*** Begin section ***

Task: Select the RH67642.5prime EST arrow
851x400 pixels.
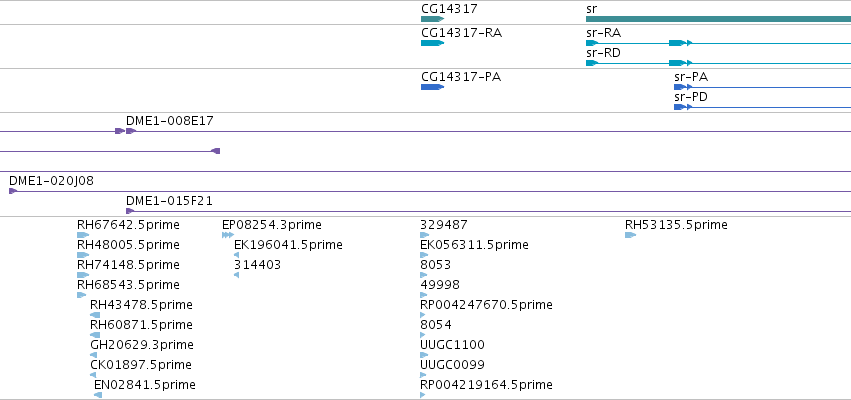Action: coord(83,235)
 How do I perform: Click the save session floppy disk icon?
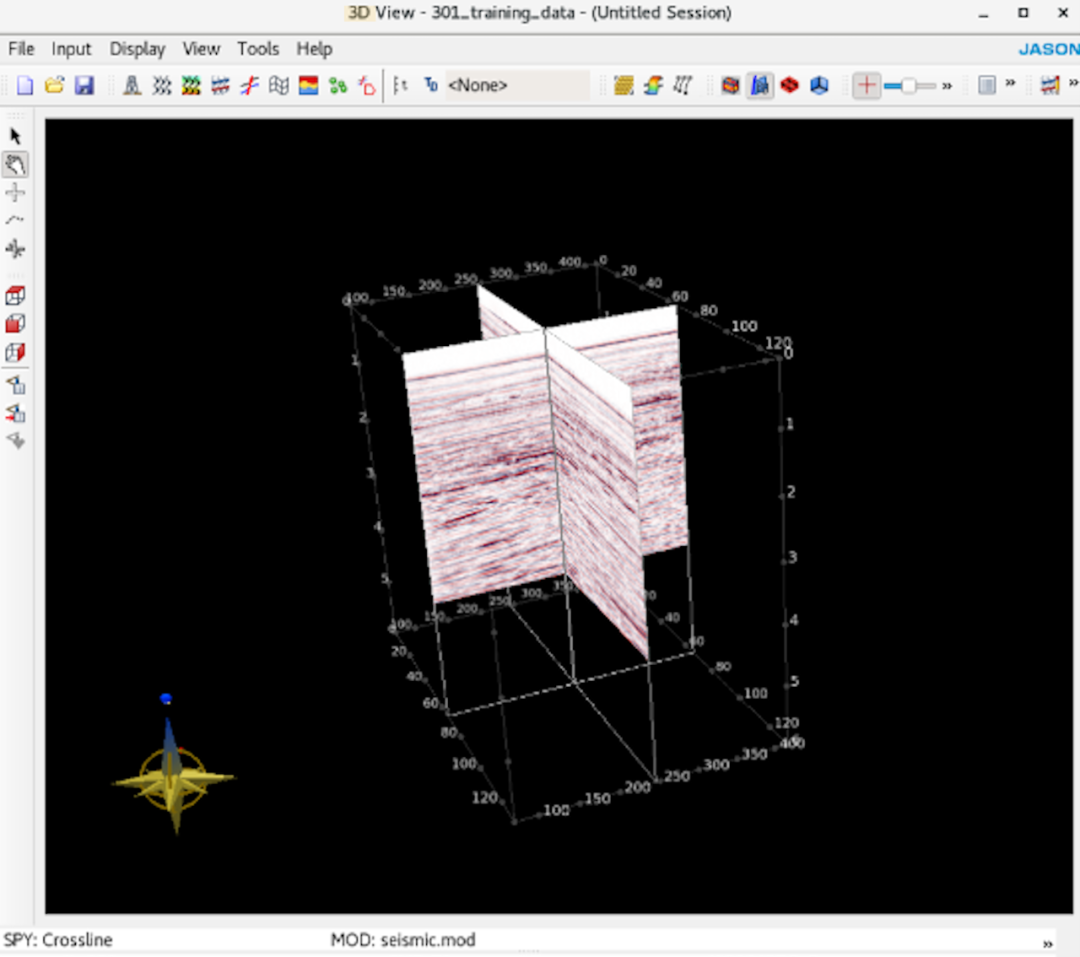[x=84, y=86]
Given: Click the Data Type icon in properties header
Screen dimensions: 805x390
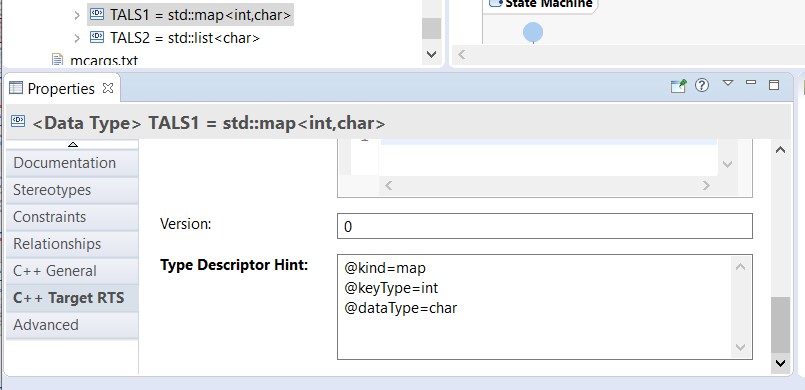Looking at the screenshot, I should click(18, 121).
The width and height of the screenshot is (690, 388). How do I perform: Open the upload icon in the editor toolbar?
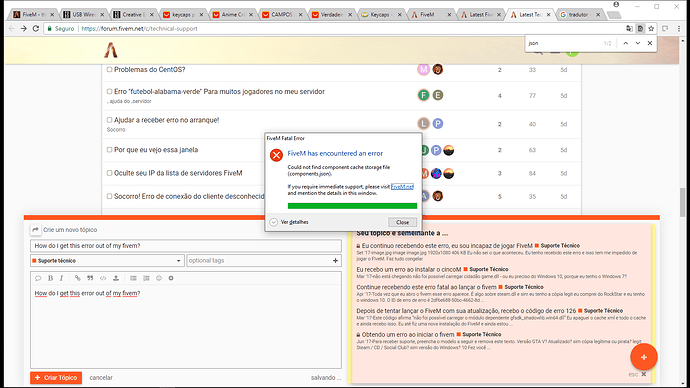pyautogui.click(x=116, y=278)
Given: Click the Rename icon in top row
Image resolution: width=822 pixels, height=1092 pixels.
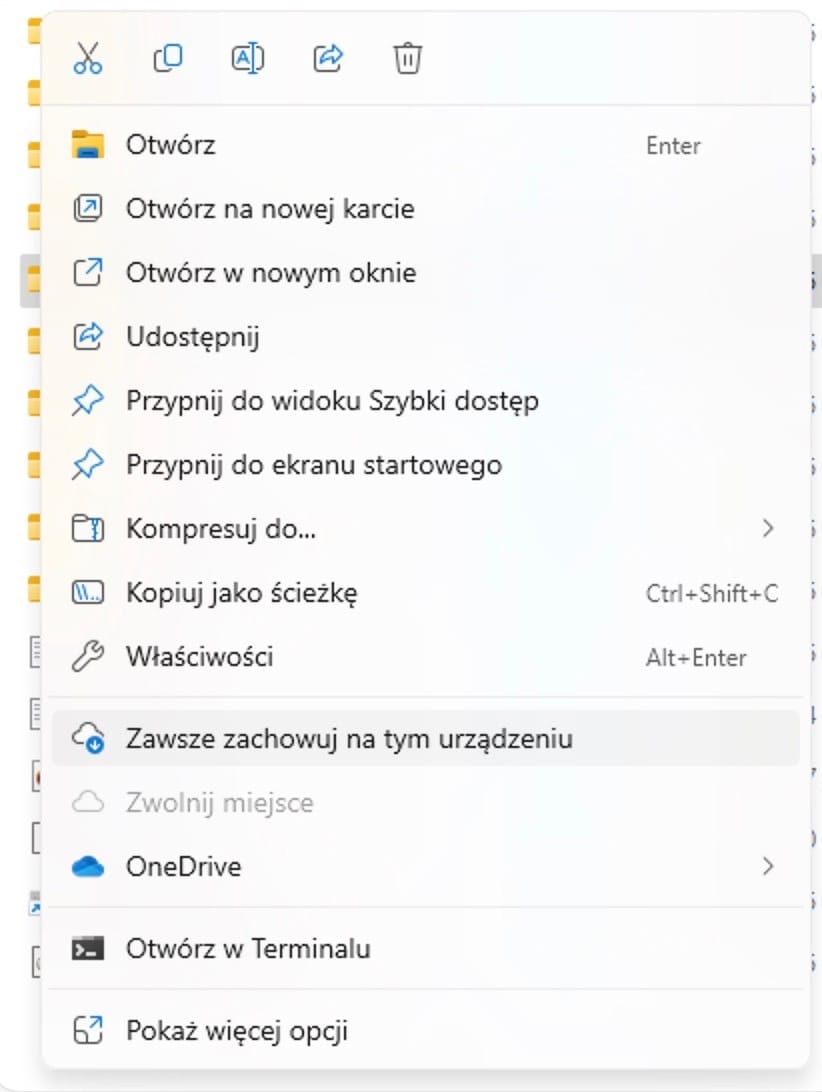Looking at the screenshot, I should pos(247,58).
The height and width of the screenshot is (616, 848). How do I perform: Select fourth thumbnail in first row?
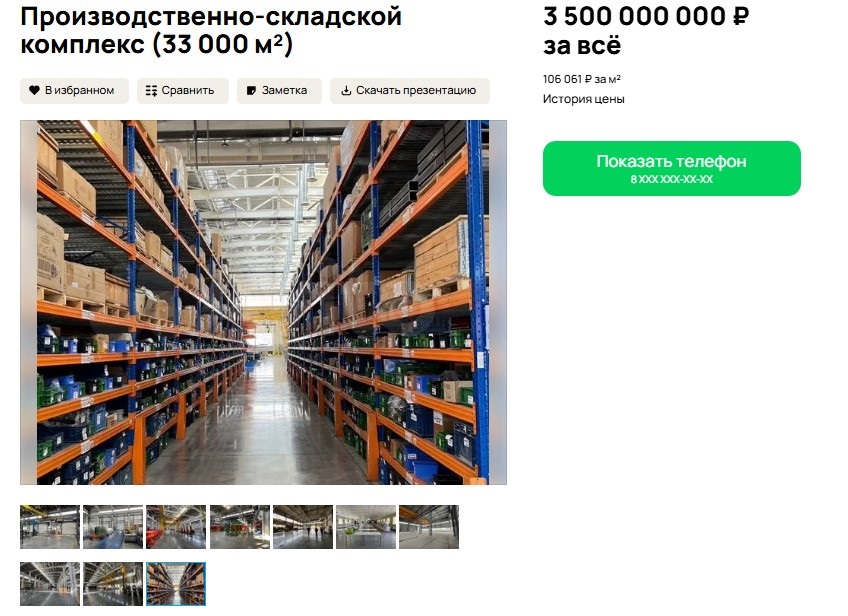[x=240, y=527]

*** End section ***

▶ **TASK BRIEF**
Please set down every line of the listing verbatim, excluding its pictures.

▶ **EXERCISE OUTPUT**
Task: Select the RH67642.5prime EST arrow
851x400 pixels.
Action: coord(83,235)
 How do I perform: Click the save session floppy disk icon?
[x=84, y=86]
Given: Click the Data Type icon in properties header
Screen dimensions: 805x390
Looking at the screenshot, I should click(18, 121).
The width and height of the screenshot is (690, 388). How do I perform: Open the upload icon in the editor toolbar?
pyautogui.click(x=116, y=278)
Given: Click the Rename icon in top row
Image resolution: width=822 pixels, height=1092 pixels.
Looking at the screenshot, I should pos(247,58).
The height and width of the screenshot is (616, 848). How do I perform: Select fourth thumbnail in first row?
[x=240, y=527]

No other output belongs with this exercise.